* _TASK STATEMENT_
Every line of the data needs to be returned exactly.

-- RECORDS FOR THE TASK follows --

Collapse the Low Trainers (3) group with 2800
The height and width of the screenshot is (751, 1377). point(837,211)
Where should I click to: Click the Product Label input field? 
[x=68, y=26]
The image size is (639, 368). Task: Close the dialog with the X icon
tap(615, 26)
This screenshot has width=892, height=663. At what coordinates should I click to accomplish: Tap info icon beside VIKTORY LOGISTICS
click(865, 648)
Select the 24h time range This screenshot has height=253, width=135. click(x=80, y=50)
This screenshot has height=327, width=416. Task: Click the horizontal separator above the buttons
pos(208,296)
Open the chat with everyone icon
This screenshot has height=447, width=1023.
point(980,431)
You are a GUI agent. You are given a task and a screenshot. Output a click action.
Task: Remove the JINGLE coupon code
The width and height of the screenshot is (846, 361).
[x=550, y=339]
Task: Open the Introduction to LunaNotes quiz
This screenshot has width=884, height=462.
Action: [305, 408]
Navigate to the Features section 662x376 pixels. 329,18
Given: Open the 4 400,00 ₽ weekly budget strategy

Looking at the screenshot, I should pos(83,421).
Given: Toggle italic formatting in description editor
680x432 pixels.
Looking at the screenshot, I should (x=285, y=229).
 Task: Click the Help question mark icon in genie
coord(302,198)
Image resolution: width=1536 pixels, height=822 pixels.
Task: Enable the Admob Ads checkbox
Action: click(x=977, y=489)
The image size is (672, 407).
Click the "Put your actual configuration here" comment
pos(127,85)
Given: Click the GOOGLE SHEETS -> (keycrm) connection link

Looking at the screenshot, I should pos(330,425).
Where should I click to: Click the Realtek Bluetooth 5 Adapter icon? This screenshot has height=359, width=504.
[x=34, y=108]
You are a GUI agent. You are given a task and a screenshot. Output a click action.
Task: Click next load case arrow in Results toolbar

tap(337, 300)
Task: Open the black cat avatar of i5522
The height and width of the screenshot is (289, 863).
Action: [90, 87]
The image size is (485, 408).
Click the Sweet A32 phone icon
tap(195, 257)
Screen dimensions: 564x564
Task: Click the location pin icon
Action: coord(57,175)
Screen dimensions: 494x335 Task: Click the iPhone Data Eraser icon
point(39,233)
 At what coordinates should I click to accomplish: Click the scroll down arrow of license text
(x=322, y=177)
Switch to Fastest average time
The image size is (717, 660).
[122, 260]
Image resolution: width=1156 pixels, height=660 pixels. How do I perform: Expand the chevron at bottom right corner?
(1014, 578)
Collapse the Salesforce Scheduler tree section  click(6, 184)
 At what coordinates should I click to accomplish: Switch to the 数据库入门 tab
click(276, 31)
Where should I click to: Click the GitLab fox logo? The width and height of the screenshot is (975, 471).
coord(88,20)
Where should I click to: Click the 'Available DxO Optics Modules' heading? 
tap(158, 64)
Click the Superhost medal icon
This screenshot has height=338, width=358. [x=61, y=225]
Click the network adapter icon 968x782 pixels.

-- RECORDS FOR THE TASK concluded --

* _ANSWER BELOW_
Collapse the Low Trainers (3) group with 2800
The height and width of the screenshot is (751, 1377). point(837,211)
Where should I click to: Click the Product Label input field? 
[x=68, y=26]
The image size is (639, 368). Task: Close the dialog with the X icon
tap(615, 26)
This screenshot has width=892, height=663. At what coordinates should I click to accomplish: Tap info icon beside VIKTORY LOGISTICS
click(865, 648)
Select the 24h time range This screenshot has height=253, width=135. click(x=80, y=50)
This screenshot has height=327, width=416. Task: Click the horizontal separator above the buttons
pos(208,296)
Open the chat with everyone icon
This screenshot has height=447, width=1023.
point(980,431)
You are a GUI agent. You are given a task and a screenshot. Output a click action.
Task: Remove the JINGLE coupon code
The width and height of the screenshot is (846, 361).
[x=550, y=339]
Task: Open the Introduction to LunaNotes quiz
This screenshot has width=884, height=462.
Action: [305, 408]
Navigate to the Features section 662x376 pixels. 329,18
Given: Open the 4 400,00 ₽ weekly budget strategy

Looking at the screenshot, I should pos(83,421).
Given: Toggle italic formatting in description editor
680x432 pixels.
Looking at the screenshot, I should (x=285, y=229).
 Task: Click the Help question mark icon in genie
coord(302,198)
Image resolution: width=1536 pixels, height=822 pixels.
Task: Enable the Admob Ads checkbox
Action: click(x=977, y=489)
The image size is (672, 407).
Click the "Put your actual configuration here" comment
pos(127,85)
Given: Click the GOOGLE SHEETS -> (keycrm) connection link

Looking at the screenshot, I should pos(330,425).
Where should I click to: Click the Realtek Bluetooth 5 Adapter icon? This screenshot has height=359, width=504.
[x=34, y=108]
You are a GUI agent. You are given a task and a screenshot. Output a click action.
Task: Click next load case arrow in Results toolbar

tap(337, 300)
Task: Open the black cat avatar of i5522
The height and width of the screenshot is (289, 863).
Action: [90, 87]
The image size is (485, 408).
Click the Sweet A32 phone icon
tap(195, 257)
Screen dimensions: 564x564
Task: Click the location pin icon
Action: coord(57,175)
Screen dimensions: 494x335 Task: Click the iPhone Data Eraser icon
point(39,233)
 At what coordinates should I click to accomplish: Click the scroll down arrow of license text
(x=322, y=177)
Switch to Fastest average time
The image size is (717, 660).
[122, 260]
Image resolution: width=1156 pixels, height=660 pixels. How do I perform: Expand the chevron at bottom right corner?
(1014, 578)
Collapse the Salesforce Scheduler tree section  click(6, 184)
 At what coordinates should I click to accomplish: Switch to the 数据库入门 tab
click(276, 31)
Where should I click to: Click the GitLab fox logo? The width and height of the screenshot is (975, 471).
coord(88,20)
Where should I click to: Click the 'Available DxO Optics Modules' heading? 
tap(158, 64)
Click the Superhost medal icon
This screenshot has height=338, width=358. [x=61, y=225]
Click the network adapter icon 968x782 pixels.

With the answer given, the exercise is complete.